Lesetext:
==========

Bisher war die immer tödlich endende Nervenerkrankung CWD nur bei Rehe und Hirsche bekannt. Nun sind erstmals zwei Jäger in den USA nach Verzehr von Hirschfleisch an der „Zombie-Hirsch-Krankheit“ gestorben. Forscher sind alarmiert. Droht eine Seuche wie beim Rinderwahn BSE?

  • Ein Seuchenbiologe des Arizona Game and Fish Department nimmt eine Probe von einem an CWD verendeten Hirsch.Foto: Imago/USA Today Network

    Ein Seuchenbiologe des Arizona Game and Fish Department nimmt eine Probe von einem an CWD verendeten Hirsch.Foto: Imago/USA Today Network

„Zombie-Krankheit“? Da denkt man unwillkürlich an Untote, Wiedergänger, leblose, seelenlose, willenlose Wesen. Von den Toten auferstanden, durch einen Virus zum Leben erweckt, wandeln sie umher, vorwärts getrieben von der Gier nach Blut.

==========

Ihre Aufgaben:
a) Wie viele Jäger sind laut dem Lesetext über die Nervenerkrankung CWD in den USA nach dem Verzehr von Hirschfleisch gestorben?
b) Setzen Sie den Lesetext über die Nervenerkrankung CWD im Anschluss an seinen letzten Satz fort.
Die folgenden Einträge stammen aus einer anderen Quelle als der Lesetext.

==========

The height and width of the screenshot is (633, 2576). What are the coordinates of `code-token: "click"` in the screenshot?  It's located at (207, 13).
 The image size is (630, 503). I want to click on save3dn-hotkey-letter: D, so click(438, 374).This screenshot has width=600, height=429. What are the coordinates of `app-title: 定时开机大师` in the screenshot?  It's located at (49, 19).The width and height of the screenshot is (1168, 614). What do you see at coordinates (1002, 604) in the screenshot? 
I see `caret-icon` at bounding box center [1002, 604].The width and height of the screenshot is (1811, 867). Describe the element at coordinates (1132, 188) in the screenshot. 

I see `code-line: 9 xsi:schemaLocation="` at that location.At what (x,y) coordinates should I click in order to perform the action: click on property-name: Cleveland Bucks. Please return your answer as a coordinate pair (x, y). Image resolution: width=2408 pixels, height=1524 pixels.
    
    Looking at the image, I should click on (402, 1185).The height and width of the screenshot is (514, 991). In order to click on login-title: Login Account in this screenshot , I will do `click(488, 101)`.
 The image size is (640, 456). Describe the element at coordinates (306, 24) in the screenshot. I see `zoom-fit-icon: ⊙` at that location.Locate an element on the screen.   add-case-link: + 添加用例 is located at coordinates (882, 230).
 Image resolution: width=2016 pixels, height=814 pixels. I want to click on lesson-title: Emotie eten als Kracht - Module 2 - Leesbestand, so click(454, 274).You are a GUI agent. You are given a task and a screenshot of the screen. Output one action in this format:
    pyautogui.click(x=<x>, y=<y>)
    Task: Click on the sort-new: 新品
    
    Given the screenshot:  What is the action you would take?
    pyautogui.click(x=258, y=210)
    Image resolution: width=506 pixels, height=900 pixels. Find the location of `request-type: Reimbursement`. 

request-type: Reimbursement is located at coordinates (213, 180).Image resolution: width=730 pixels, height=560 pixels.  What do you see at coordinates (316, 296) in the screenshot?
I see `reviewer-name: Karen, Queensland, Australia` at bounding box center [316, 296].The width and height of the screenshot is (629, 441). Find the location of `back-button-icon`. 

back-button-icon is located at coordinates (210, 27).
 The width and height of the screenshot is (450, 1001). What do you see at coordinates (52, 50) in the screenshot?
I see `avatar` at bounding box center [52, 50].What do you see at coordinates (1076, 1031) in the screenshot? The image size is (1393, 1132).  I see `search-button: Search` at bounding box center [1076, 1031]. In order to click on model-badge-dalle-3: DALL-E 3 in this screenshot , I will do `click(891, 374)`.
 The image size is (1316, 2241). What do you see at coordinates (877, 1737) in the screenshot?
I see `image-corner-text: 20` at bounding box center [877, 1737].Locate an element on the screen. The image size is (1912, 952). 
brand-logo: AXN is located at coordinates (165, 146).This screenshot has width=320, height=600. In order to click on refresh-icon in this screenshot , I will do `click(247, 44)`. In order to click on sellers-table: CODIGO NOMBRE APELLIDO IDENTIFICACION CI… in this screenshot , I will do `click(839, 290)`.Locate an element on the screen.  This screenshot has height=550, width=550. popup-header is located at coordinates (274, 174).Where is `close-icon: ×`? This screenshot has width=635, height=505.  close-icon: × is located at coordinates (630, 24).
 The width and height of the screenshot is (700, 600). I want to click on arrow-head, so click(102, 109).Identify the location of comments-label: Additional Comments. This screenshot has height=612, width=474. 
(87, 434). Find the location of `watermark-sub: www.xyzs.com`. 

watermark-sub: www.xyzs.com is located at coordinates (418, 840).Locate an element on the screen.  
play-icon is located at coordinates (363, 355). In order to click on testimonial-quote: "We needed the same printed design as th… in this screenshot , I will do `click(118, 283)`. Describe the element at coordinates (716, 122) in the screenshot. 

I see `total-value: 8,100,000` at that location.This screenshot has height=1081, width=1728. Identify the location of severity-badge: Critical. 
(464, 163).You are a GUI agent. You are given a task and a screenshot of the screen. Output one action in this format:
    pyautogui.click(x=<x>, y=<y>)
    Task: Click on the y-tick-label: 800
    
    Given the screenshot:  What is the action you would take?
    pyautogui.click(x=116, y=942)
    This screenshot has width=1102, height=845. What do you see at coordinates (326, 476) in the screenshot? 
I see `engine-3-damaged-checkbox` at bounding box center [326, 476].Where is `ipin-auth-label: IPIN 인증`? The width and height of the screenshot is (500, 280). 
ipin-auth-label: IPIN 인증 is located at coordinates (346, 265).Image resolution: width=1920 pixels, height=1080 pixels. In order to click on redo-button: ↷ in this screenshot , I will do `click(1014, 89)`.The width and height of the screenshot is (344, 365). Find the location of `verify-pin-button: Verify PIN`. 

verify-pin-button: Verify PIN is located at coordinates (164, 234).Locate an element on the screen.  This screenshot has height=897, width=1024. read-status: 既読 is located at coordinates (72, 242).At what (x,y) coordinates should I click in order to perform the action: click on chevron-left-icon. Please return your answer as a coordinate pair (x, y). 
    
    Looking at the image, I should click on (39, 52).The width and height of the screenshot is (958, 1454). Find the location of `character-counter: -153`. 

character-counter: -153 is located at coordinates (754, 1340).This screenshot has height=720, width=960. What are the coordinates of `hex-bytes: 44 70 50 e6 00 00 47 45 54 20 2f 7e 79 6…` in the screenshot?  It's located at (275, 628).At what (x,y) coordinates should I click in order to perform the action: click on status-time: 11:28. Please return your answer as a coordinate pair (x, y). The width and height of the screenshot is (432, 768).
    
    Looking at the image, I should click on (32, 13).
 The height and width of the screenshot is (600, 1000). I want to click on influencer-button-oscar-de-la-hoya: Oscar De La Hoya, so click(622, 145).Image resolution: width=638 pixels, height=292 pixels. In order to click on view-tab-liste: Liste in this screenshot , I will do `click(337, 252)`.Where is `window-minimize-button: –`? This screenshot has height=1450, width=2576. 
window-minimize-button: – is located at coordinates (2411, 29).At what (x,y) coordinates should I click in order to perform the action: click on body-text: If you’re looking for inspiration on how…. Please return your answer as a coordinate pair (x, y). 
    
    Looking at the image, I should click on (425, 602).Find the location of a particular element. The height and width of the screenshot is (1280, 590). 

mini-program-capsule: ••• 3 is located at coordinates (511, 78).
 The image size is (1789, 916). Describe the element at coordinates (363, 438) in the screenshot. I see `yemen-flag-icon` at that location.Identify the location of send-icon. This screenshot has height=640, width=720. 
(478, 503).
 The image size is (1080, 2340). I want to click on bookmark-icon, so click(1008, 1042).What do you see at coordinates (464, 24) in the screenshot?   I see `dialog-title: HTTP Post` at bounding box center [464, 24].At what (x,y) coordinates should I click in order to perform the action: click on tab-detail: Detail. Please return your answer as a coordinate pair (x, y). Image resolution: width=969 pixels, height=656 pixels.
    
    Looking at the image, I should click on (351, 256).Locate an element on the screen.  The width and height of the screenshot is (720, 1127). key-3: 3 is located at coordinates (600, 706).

==========

Schriftliche Antworten:
a) Zwei Jäger.

b)
Chronic Wasting Disease: „Zombie-Hirsch-Krankheit“

Tatsächlich geht es im vorliegenden Fall aber nicht um Untote, sondern um Hirsche in amerikanischen Wäldern, die an der tödlichen Krankheit namens „Chronic Wasting Disease“ (CWD) leiden.

CWD wurde inzwischen in 32 US-Bundesstaaten sowie in Kanada nachgewiesen. Rehe, Hirsche, Rentiere und Elche, die von der Hirnkrankheit infiziert sind, wirken wie Zombies. Apathisch, abgemagert und sabbernd schleppen sich die kranken Tiere durch die Wälder, bis sie schließlich qualvoll verenden. Jetzt sind erstmals auch Menschen von der tödlichen Erkrankung des zentralen Nervensystems befallen worden.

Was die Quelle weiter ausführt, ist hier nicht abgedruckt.